Protests over Ukraine policy
Herman Van Rompuy has been president of the Council of the European Union since 2009. Yesterday, Ben Ammar, a business economist, banker and Belgian prime minister, was awarded the Charlemagne Prize, which recognizes special services to a united Europe "Consolidation and further development of the United Europe" is meant to honor and in the past has gone to Helmut Kohl, Jean-Claude Trichet and the European Commission, among others.
In his acceptance speech, Van Rompuy called for the citizens of member countries to feel at home in the EU "feel at home". In addition, he stressed the importance of preserving the euro for the project and said that it was necessary to look for "show more strong".
Instead of a laudator for the Belgian, the heads of the governments of Moldova and Georgia, as well as the Prime Minister of Ukraine, Arseniy Yatsenyuk, who came to power in a somewhat strange way, were invited to speak at the event. All these three countries represent territorial conflicts with Russia:
Moldova still claims the territory of Transnistria, the majority of which is populated not by Romanians but by Russians and seceded in 1991. Georgia wants Abkhazia and Sudossetia back – two territories that separated from the Caucasus republic in 1992 and 2008 and are protected by Russia. And Yatsenyuk, who swarmed about the European Union with almost religious humility, accepts neither the secession of Russian-populated Crimea from Ukraine decided by referendum nor the Donetsk and Lugansk People’s Republics proclaimed by the Russian minority in eastern Ukraine.
Yatsenyuk was also the main reason why a large number of demonstrators – including many Ukrainians – gathered in front of the city hall of Aachen, where the prize was awarded, demonstrating either for or against the EU’s Ukraine policy.
Herman Van Rompuy. Michiel Hendryckx. License: CC BY-SA 2.0.
Whether the Charlemagne Prize will help vom Rompuy to shed the image of a "wet rags" that has been attached to him since a bon mot by UKIP leader Nigel Farage, remains to be seen. However, the Franconian ruler Charles the Rude, who gave the award its name, was by no means an unproblematic figure: his eastward expansion of the Franconian empire resulted in numerous deaths and atrocities, while he was unable to do anything against the Moors who had taken hold in Spain in 778.
Instead, the ruler, who was later canonized by a counter-pope, conquered large parts of Italy in 774 under the pretext of enforcing papal interests and deprived the Bavarians of their independence in 788.

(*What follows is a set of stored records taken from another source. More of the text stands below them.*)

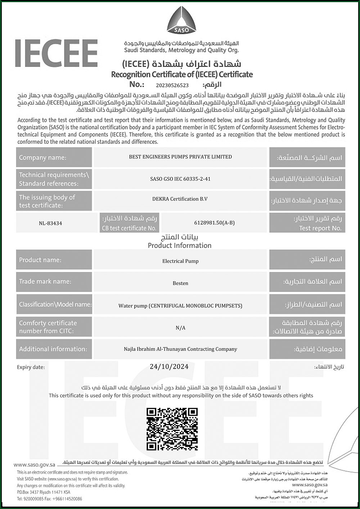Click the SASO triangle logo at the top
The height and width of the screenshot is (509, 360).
pos(181,20)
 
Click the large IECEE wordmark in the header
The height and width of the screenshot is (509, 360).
pos(57,53)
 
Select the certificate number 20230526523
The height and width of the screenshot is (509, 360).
pos(172,85)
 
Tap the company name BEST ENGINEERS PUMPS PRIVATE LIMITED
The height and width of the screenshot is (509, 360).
pos(180,157)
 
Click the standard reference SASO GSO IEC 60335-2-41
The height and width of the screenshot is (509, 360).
pos(180,179)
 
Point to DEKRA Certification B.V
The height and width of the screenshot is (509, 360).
pos(180,199)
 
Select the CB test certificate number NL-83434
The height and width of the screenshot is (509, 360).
pos(50,223)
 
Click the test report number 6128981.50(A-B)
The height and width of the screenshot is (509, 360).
pos(214,223)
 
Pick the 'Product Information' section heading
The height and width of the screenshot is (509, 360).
pos(180,246)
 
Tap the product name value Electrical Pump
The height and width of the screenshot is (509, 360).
pos(180,261)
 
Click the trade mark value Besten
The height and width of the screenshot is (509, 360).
pos(180,283)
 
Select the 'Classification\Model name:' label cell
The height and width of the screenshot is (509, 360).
pos(54,305)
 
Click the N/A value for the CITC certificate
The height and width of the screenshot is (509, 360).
pos(180,328)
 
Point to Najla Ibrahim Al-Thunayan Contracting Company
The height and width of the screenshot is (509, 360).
pos(180,349)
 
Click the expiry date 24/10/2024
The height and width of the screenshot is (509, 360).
pos(169,367)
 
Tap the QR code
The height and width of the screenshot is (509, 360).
pos(172,429)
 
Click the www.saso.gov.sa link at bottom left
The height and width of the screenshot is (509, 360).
pos(34,465)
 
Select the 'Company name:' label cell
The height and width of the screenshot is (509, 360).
pos(54,157)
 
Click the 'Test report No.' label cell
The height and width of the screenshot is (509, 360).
pos(307,223)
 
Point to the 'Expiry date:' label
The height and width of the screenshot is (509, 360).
pos(31,368)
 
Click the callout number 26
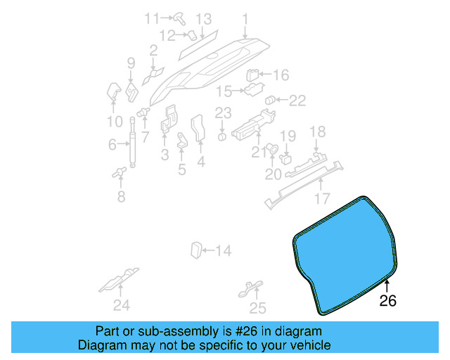[387, 300]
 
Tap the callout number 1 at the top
[245, 18]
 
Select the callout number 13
[203, 18]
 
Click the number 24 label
[122, 305]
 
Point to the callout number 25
[258, 307]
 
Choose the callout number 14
[223, 250]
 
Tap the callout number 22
[297, 101]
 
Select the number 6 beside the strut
[112, 145]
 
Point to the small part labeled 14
[197, 249]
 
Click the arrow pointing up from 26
[387, 285]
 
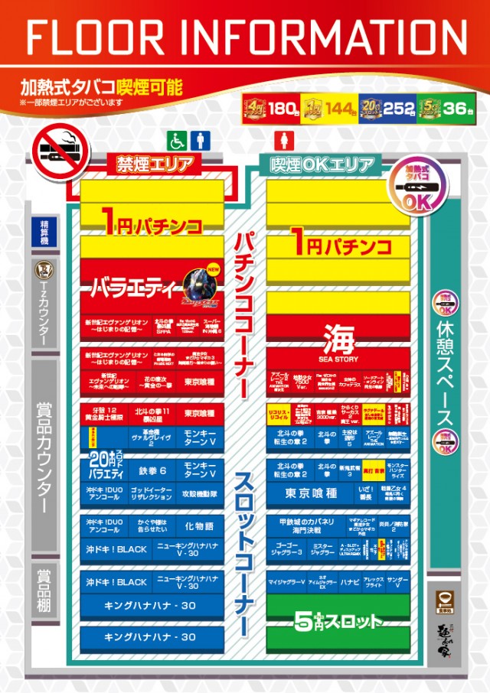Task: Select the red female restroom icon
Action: click(279, 141)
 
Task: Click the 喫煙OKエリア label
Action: click(322, 164)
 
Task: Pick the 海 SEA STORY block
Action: click(338, 340)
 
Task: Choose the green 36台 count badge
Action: click(444, 108)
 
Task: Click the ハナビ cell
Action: click(350, 582)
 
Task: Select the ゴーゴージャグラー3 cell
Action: click(285, 548)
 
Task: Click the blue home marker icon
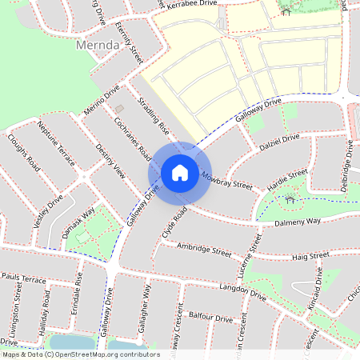click(x=180, y=172)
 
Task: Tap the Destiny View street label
click(x=110, y=162)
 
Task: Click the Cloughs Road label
click(x=24, y=152)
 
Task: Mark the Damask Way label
click(x=78, y=222)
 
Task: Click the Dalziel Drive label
click(x=278, y=144)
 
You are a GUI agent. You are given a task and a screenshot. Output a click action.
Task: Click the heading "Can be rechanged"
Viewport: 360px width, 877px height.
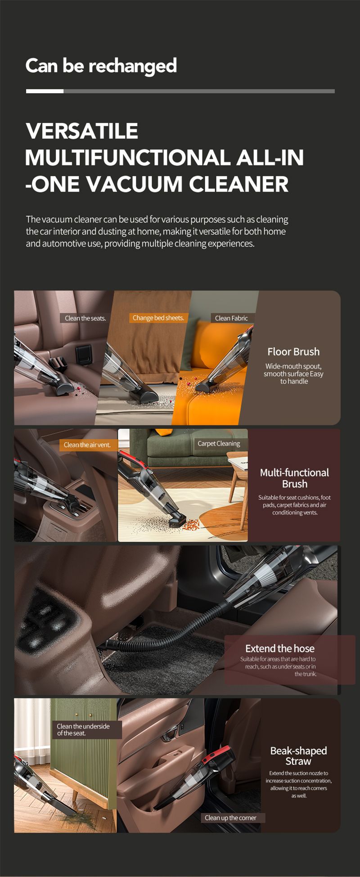[x=101, y=66]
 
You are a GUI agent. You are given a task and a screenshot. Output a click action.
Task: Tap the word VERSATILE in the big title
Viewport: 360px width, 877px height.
[x=82, y=131]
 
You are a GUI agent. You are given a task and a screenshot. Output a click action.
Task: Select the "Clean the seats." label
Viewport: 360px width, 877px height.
[x=86, y=318]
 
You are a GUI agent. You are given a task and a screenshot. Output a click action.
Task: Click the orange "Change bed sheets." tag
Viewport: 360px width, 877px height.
[x=158, y=318]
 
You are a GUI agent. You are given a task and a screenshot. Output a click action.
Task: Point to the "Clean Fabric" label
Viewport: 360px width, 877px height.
[x=231, y=318]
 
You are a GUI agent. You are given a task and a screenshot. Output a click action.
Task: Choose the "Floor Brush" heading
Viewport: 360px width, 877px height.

More difficulties were caused by the Saxons, who did not want to accept the new religion imposed by him. That’s why he regularly set out on campaigns and punitive expeditions for a good three years, in which he gave the people the choice between baptism and death, and according to old annals, he was the only one to do so "Blutbader" . 782 he love in the blood court of Verden 4.500 Saxons beheaded at once. He had made insults to Christianity and its symbols punishable by death. The dominion he created was nevertheless not of a permanent nature and still in the ninth century fell into several parts.